- _TASK GOAL_
Copy out the lines of the records exactly, starting with the line that contains "Uncheck First letters capital" and going on through the end of the records, and leave out the pictures.

(Pointing data rows)
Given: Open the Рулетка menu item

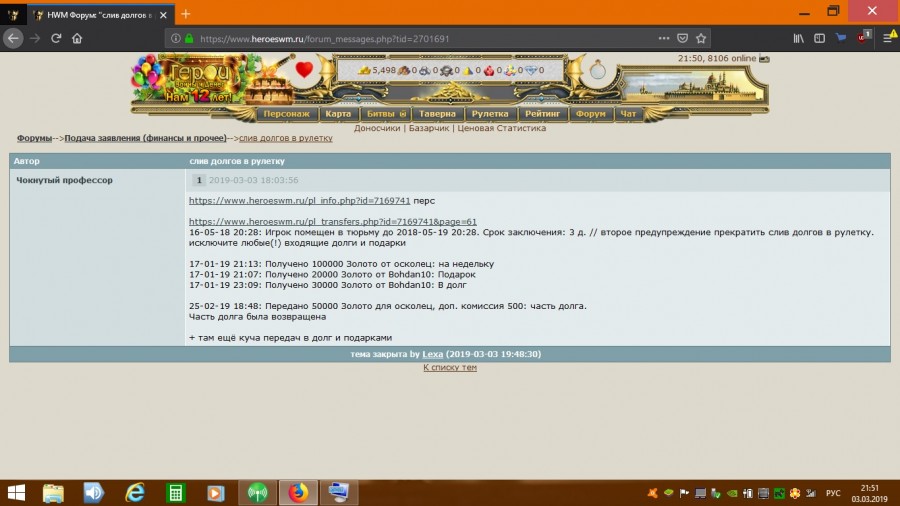Looking at the screenshot, I should (490, 114).
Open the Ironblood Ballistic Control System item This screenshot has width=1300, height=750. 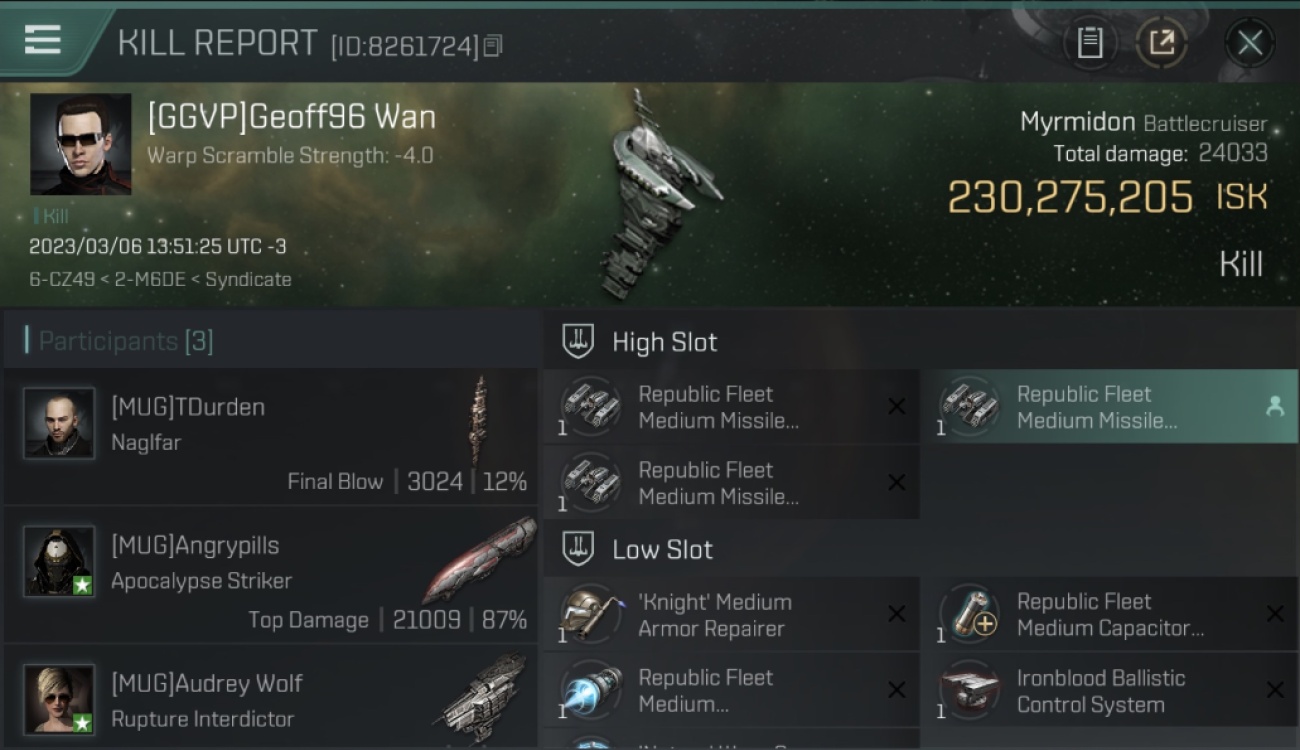pos(1108,691)
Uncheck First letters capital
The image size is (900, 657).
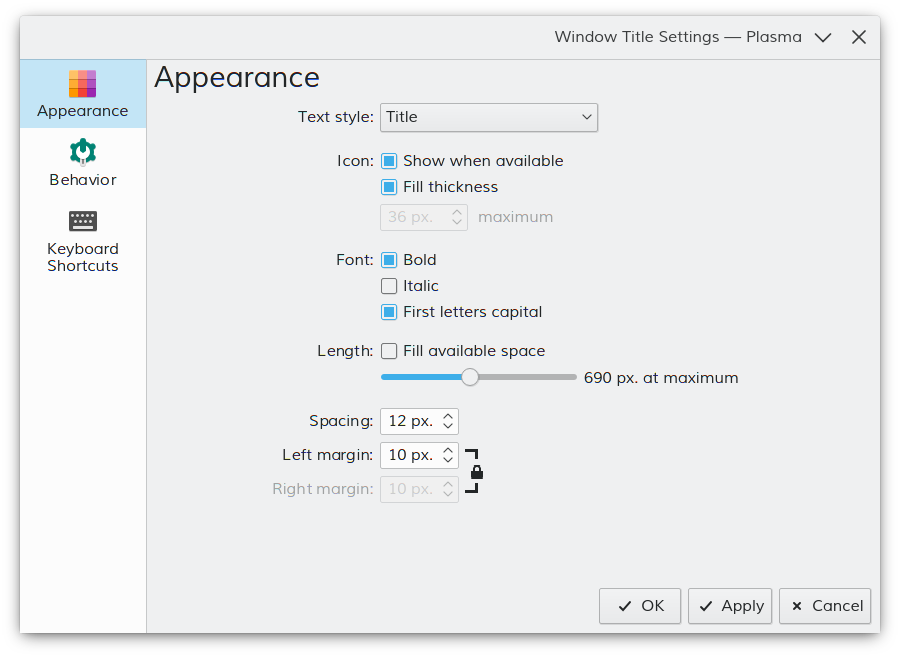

- _SOLUTION TO THE EXERCISE_
Uncheck First letters capital
The image size is (900, 657).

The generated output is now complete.